What you need to know:

·         Whereas we try to vilify it, the only reason it exists is because there are clients

The other day I was at Mama B’s after  some time away. I realised that I was losing out on all the juicy soccer stories.

I now understand the wisdom of going into some sessions of absence from the so-called kijiwe.

If guys never miss you, they start taking you for granted; fresh gossips simply dry up!

I have now come to realise that people are fascinated by new tales that develop during one’s absence.

On that day as the four of us sat at a table not far from the entrance waiting for the early kick-offs, a woman sat alone on one of the tall bar stools at the corner.

 She was dressed to kill as some would call it.

I took my time admiring the creator’s great work which He seemed to have applied with all sorts of perfection.

The guy next to me must have confused my admiration with staring.

 He patted me on the shoulder saying, “Hey, you have been away for too long. We have advanced around here; that woman you are gazing at is a prostitute providing services around here.”

“So what’s wrong with that? Work is work as long  as it pays. Funny how some people think Bongo is some sort of heaven,” I said.

Some guys at the table were not very happy when I told them it was high time prostitution was treated just like any other job.

Wee, sasa umechanganyikiwa,” one of the guys accused me of insanity.

“Seriously man,” I said in a tone that made the guys around pay attention.

“With this rate of unemployment, I don’t see any point of the police arresting prostitutes. I think it’s naïve, expensive and unfair. ”

I spoke as calmly as I would because I could see the guys looking at me as if I was saying something blasphemous. Their facial expressions were all filled with defiance.

So in order to keep my audiophiles cool I had to add quickly “Besides, call girls have always been part of our society; past and present. Shunning them won’t kill the trade. What really bothers me is when you arrest a pro and let her customer walk scot free. And by the way who do these girls sell their goodies to anyway?”

“So you are defending prostitution; it is just not part of our culture,” one of the guys said.

I laughed that off.

The guy looked at me with a puzzled expression.

“Bongo culture?”

“Yes, our Bongo Africa culture.”

“There is nothing like Bongo culture, that is just a myth aimed to keep some people happy. This country is made up of more than a hundred tribes and many religious sects including free-mansons. Each one has its own set of unique beliefs. Now which one makes up the Bongo culture any way?”

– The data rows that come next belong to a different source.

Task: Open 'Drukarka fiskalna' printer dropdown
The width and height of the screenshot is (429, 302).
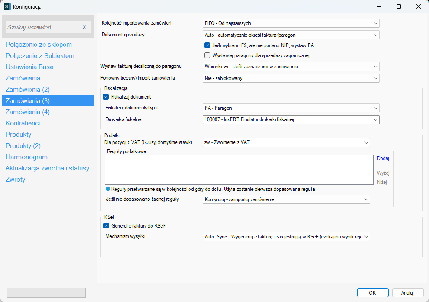Action: coord(291,119)
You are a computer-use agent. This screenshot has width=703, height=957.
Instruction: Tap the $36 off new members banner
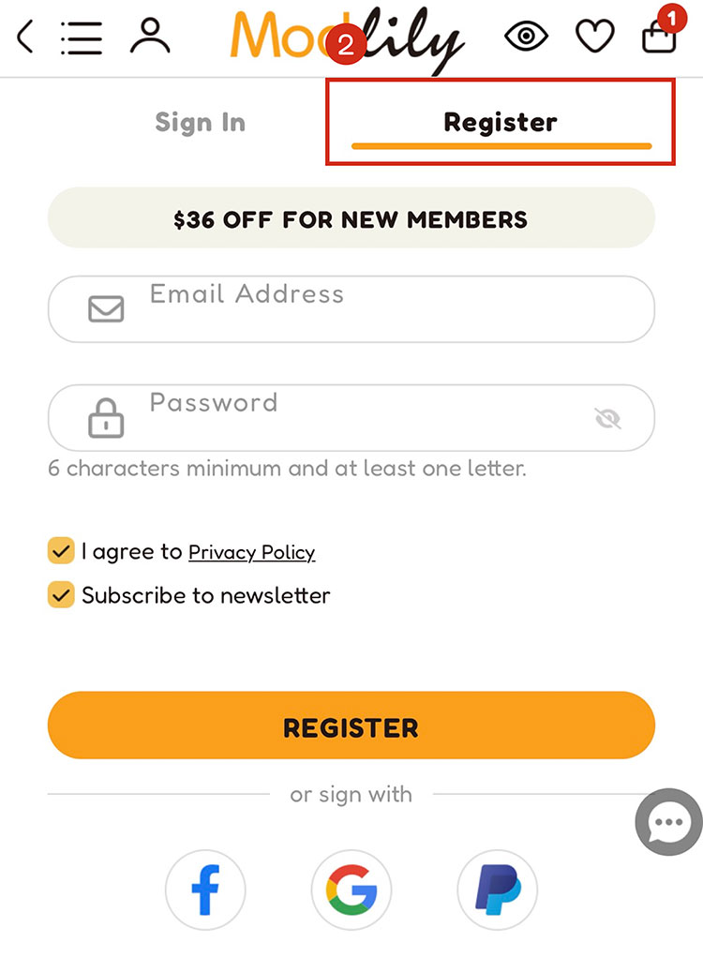click(352, 219)
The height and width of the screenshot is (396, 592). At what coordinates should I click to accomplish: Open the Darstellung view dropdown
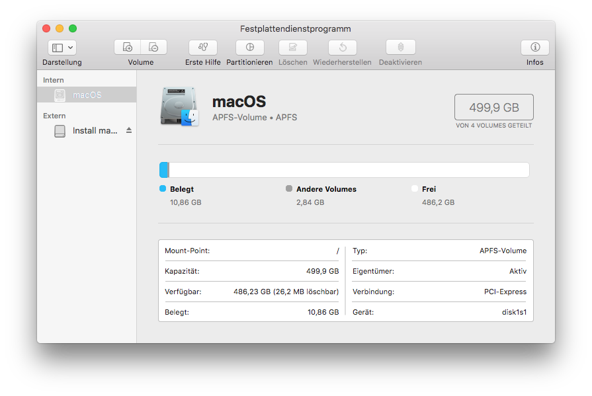click(62, 48)
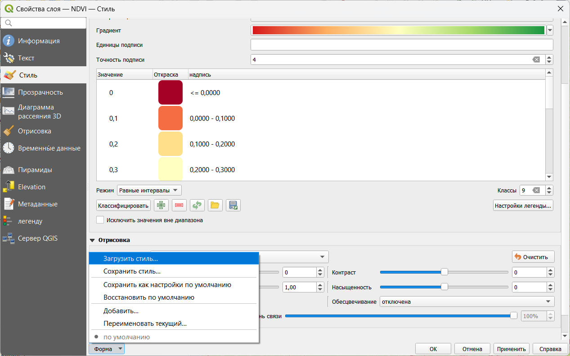Click the red minus remove class icon
The width and height of the screenshot is (570, 356).
[179, 205]
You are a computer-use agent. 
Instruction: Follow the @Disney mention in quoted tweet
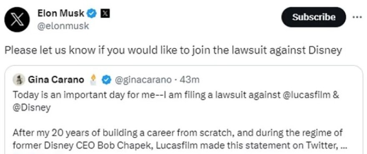coord(32,108)
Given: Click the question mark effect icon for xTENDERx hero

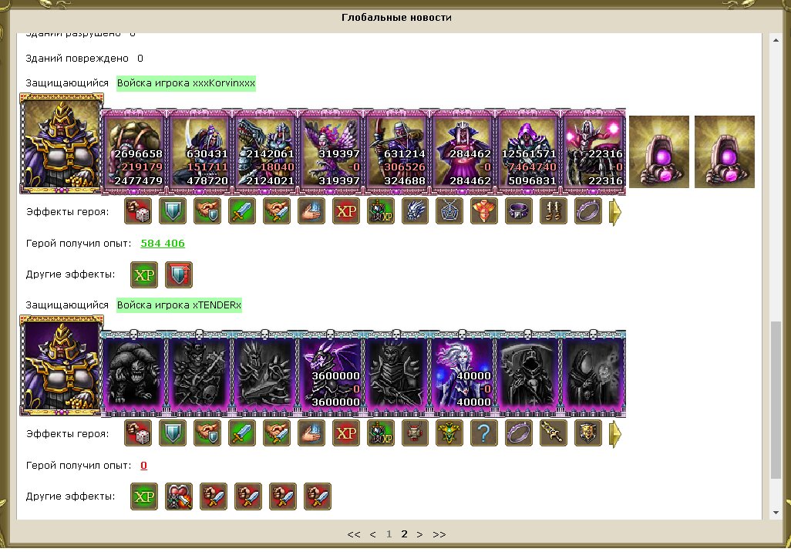Looking at the screenshot, I should click(484, 433).
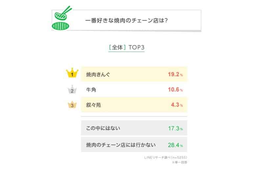Click the LINEリサーチ調べ source caption
The image size is (253, 171).
pyautogui.click(x=166, y=158)
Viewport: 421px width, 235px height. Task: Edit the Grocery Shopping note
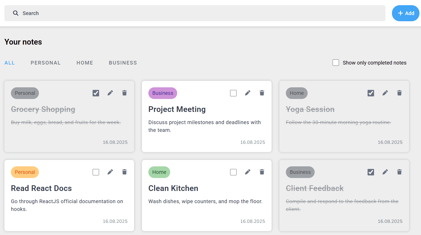[110, 93]
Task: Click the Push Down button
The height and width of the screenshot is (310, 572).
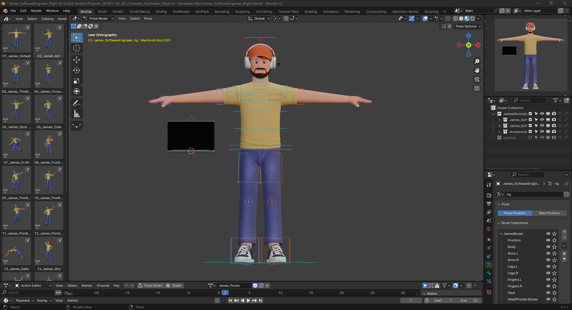Action: 150,286
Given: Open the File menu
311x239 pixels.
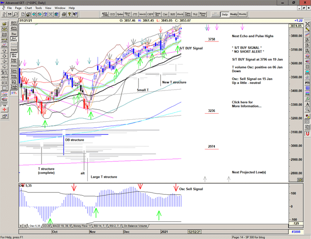Looking at the screenshot, I should (x=9, y=8).
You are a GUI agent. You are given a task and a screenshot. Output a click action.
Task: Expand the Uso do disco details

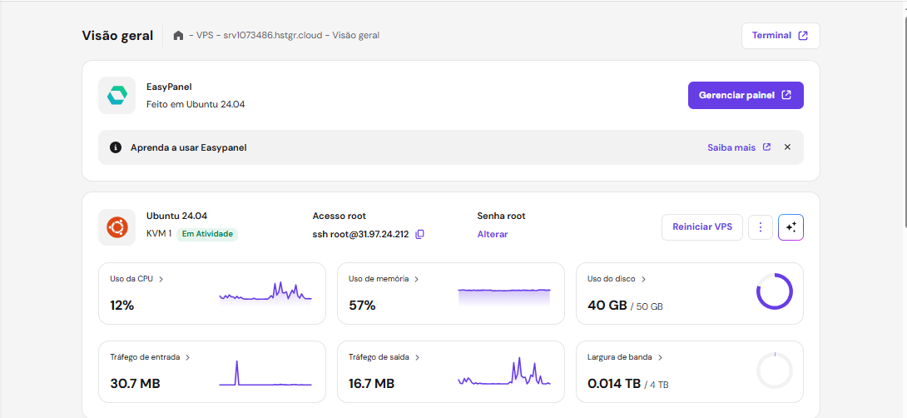click(617, 279)
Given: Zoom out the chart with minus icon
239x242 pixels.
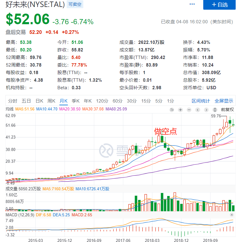Looking at the screenshot, I should click(x=189, y=110).
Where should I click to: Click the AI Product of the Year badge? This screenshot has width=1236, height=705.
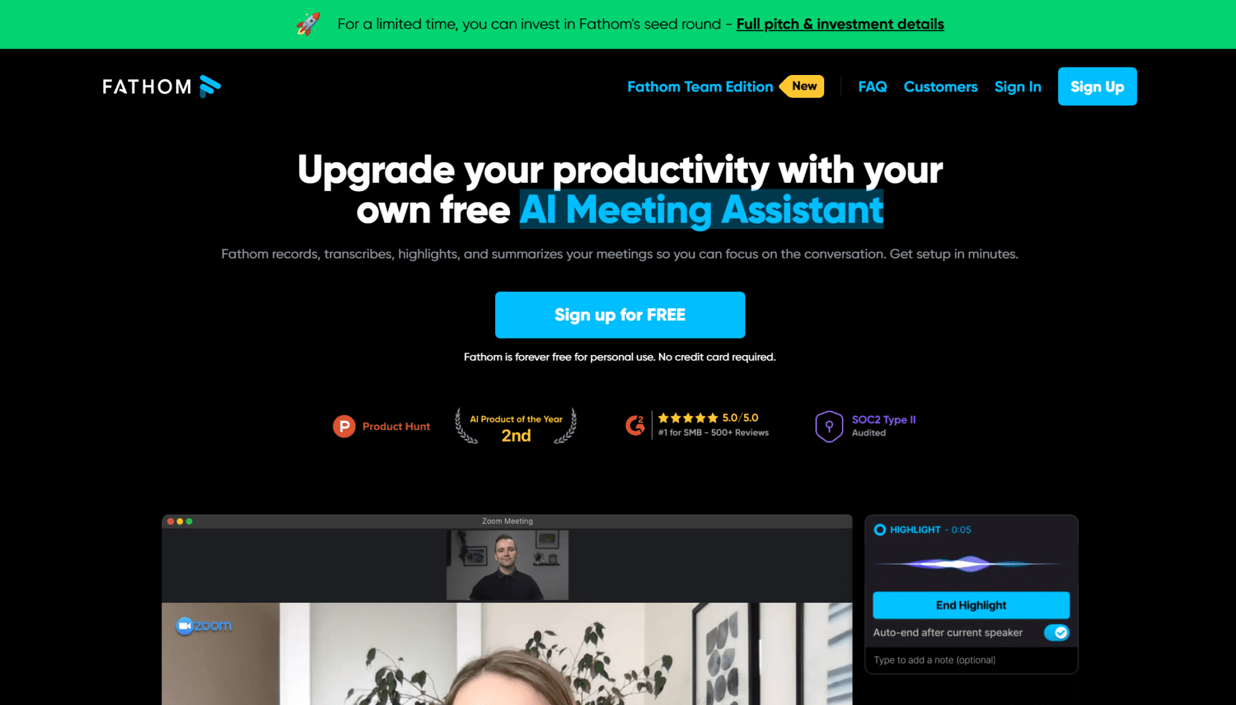[516, 425]
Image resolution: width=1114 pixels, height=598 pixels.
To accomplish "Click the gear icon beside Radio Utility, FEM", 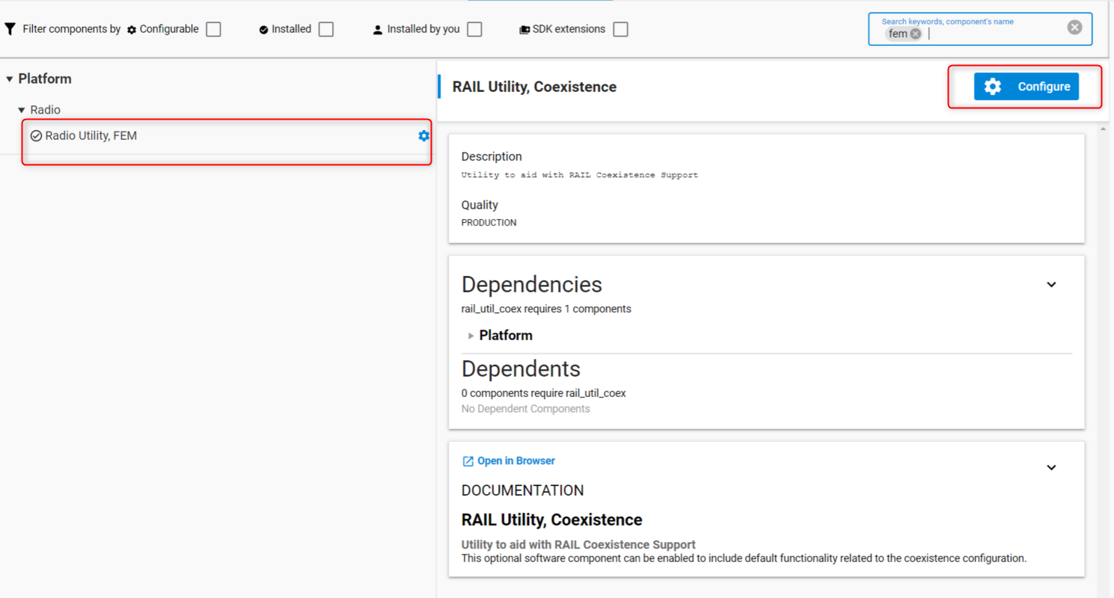I will tap(423, 136).
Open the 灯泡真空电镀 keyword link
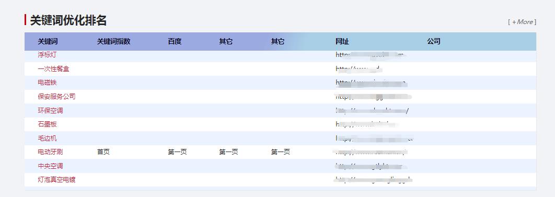The height and width of the screenshot is (197, 555). tap(56, 180)
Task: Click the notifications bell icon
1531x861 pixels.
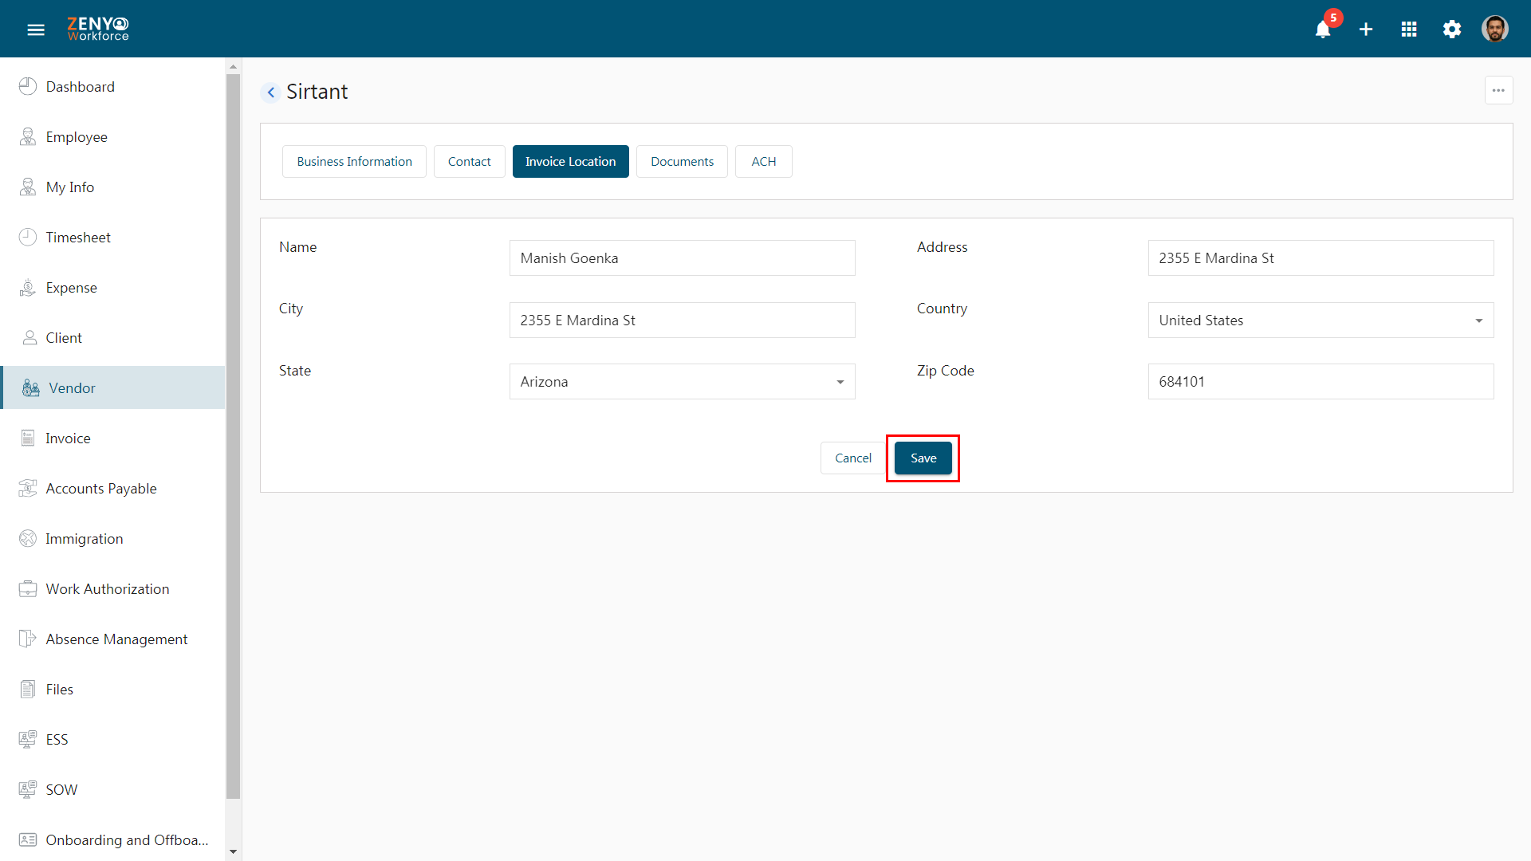Action: (x=1323, y=29)
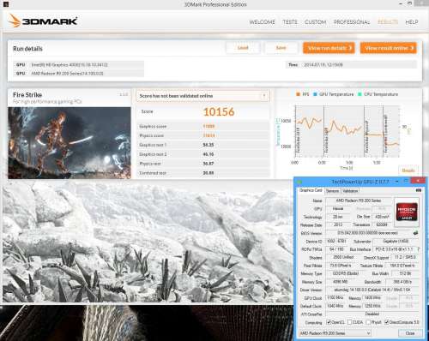Viewport: 429px width, 341px height.
Task: Click the 3DMark window title bar icon
Action: [x=6, y=4]
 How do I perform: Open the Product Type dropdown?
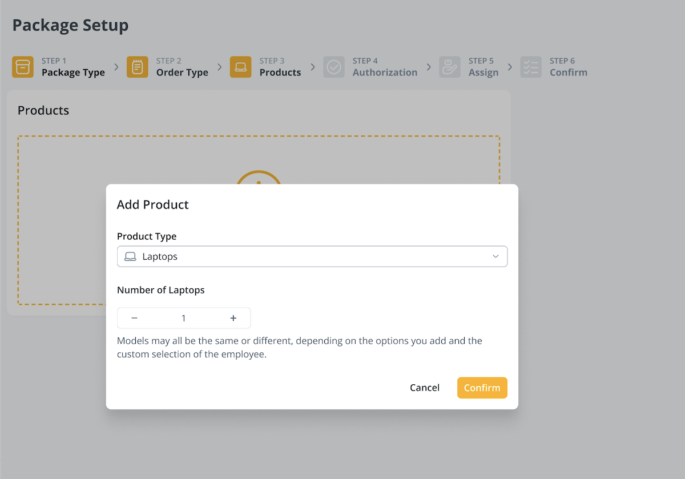tap(312, 257)
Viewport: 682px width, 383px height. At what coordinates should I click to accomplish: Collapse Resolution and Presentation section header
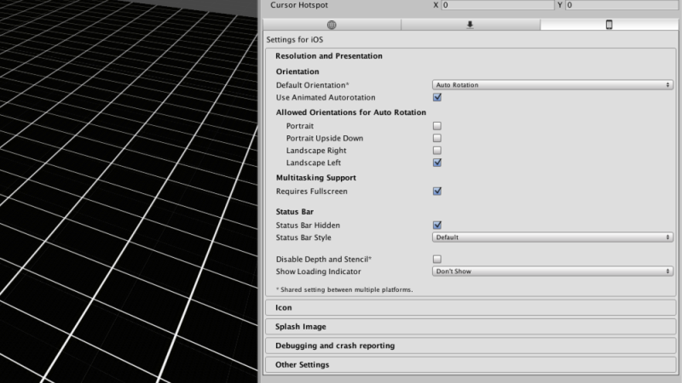(x=329, y=56)

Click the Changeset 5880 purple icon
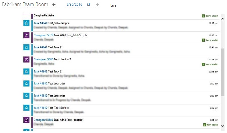tap(26, 59)
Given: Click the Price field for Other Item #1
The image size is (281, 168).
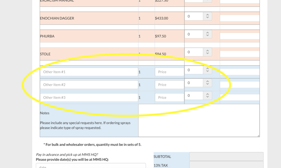Looking at the screenshot, I should click(x=169, y=72).
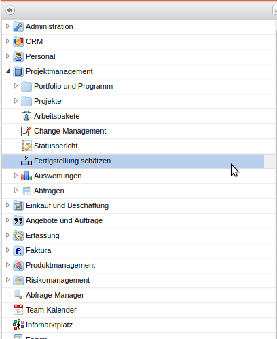Collapse the navigation panel with double-arrow button

coord(10,10)
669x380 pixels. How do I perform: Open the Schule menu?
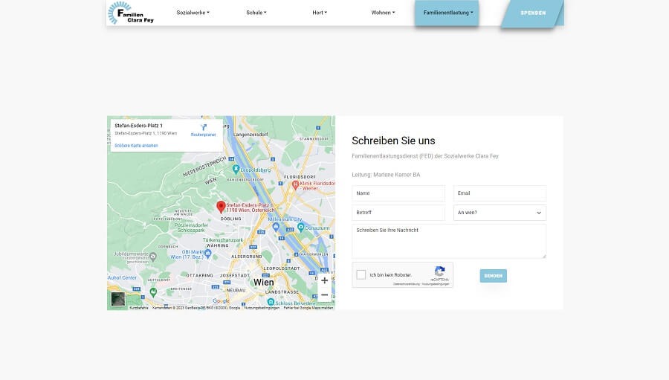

I stopped speaking and looked at the faces around the table. No one spoke for or against. At that point I sensed I was winning the argument, so I went on.

“Moreover, some of these cops doing the arrest are known to be regular customers as well.”

lakini kweli,” I heard a fellow say. “Just imagine how much in taxes local governments would get if all prostitutes paid accordingly like any other professions?”

Now I knew I had support on the issue, so I said confidently “They would also operate in special zones known as Red light districts just like in Europe.”

“I say hiyo kali!” someone said. Prostitutes operating like any other profession seemed so far-fetched.

Sasa, will they give you a receipt? Just imagine a pro standing at a street corner or sitting at a table in a bar like that with her electronic tax register,” one of the guys quipped to a thunderous laughter.

“Yeah, why not?”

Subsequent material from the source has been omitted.